▶ **Complete the following**:
[1] Rewrite the paragraph beginning "Description: Technical lemma" from the bnj908 theorem page as a short bulleted list that keeps its main facts.
[2] Print the part of the bnj908 theorem page from "Theorem bnj908 33285" to "n /\ ph /\ ps ) ) )" word for word.

▶ **Excerpt provided**:
Theorem bnj908 33285

Description: Technical lemma for bnj69 33362. This lemma may no longer be used or have become an indirect lemma of the theorem in question (i.e. a lemma of a lemma... of the theorem). (Contributed by Jonathan Ben-Naim, 3-Jun-2011.) (New usage is discouraged.)

Hypotheses

Ref	Expression
bnj908.1	|- ( ph <-> ( f ` (/) ) = pred ( x , A , R ) )
bnj908.2	|- ( ps <-> A. i e. om ( suc i e. n -> ( f ` suc i ) = U_ y e. ( f ` i ) pred ( y , A , R ) ) )
bnj908.3	|- D = ( om \ { (/) } )
bnj908.4	|- ( ch <-> ( ( R FrSe A /\ x e. A ) -> E! f ( f Fn n /\ ph /\ ps ) ) )
bnj908.5	|- ( th <-> A. m e. D ( m _E n -> [. m / n ]. ch ) )
bnj908.10	|- ( ph' <-> [. m / n ]. ph )
bnj908.11	|- ( ps' <-> [. m / n ]. ps )
bnj908.12	|- ( ch' <-> [. m / n ]. ch )
bnj908.13	|- ( ph" <-> [. G / f ]. ph )
bnj908.14	|- ( ps" <-> [. G / f ]. ps )
bnj908.15	|- ( ch" <-> [. G / f ]. ch )
bnj908.16	|- G = ( f u. { <. m , U_ y e. ( f ` p ) pred ( y , A , R ) >. } )
bnj908.17	|- ( ta <-> ( f Fn m /\ ph' /\ ps' ) )
bnj908.18	|- ( si <-> ( m e. D /\ n = suc m /\ p e. m ) )

▶ **Data extract**:
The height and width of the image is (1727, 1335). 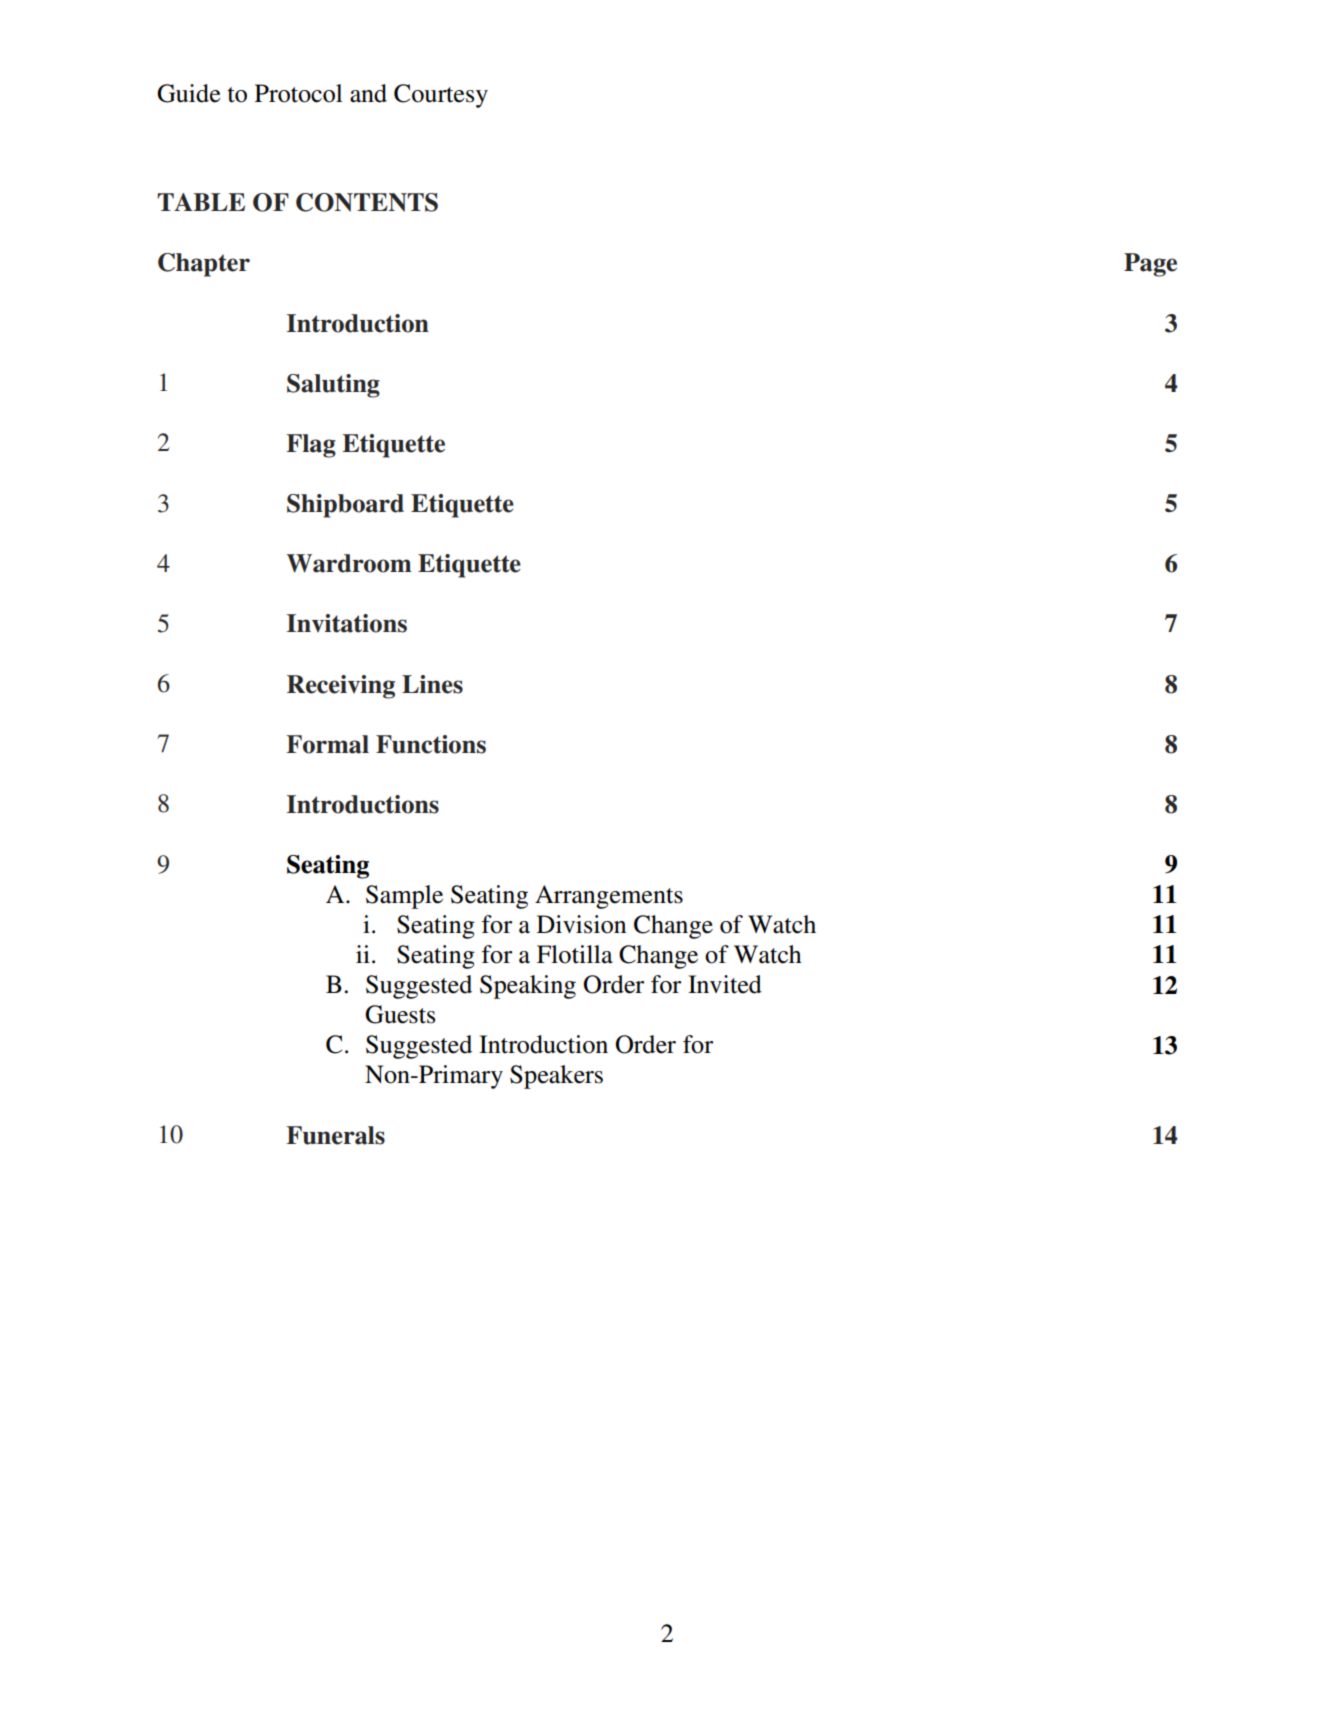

▶ **Solutions to each task**:
[1]
- Technical lemma for bnj69 33362.
- It may no longer be used, or it may now be only an indirect lemma of that theorem (a lemma of a lemma of it).
- Contributed by Jonathan Ben-Naim on 3-Jun-2011.
- New usage is discouraged.

[2]
Theorem bnj908 33285

Description: Technical lemma for bnj69 33362. This lemma may no longer be used or have become an indirect lemma of the theorem in question (i.e. a lemma of a lemma... of the theorem). (Contributed by Jonathan Ben-Naim, 3-Jun-2011.) (New usage is discouraged.)

Hypotheses

Ref	Expression
bnj908.1	|- ( ph <-> ( f ` (/) ) = pred ( x , A , R ) )
bnj908.2	|- ( ps <-> A. i e. om ( suc i e. n -> ( f ` suc i ) = U_ y e. ( f ` i ) pred ( y , A , R ) ) )
bnj908.3	|- D = ( om \ { (/) } )
bnj908.4	|- ( ch <-> ( ( R FrSe A /\ x e. A ) -> E! f ( f Fn n /\ ph /\ ps ) ) )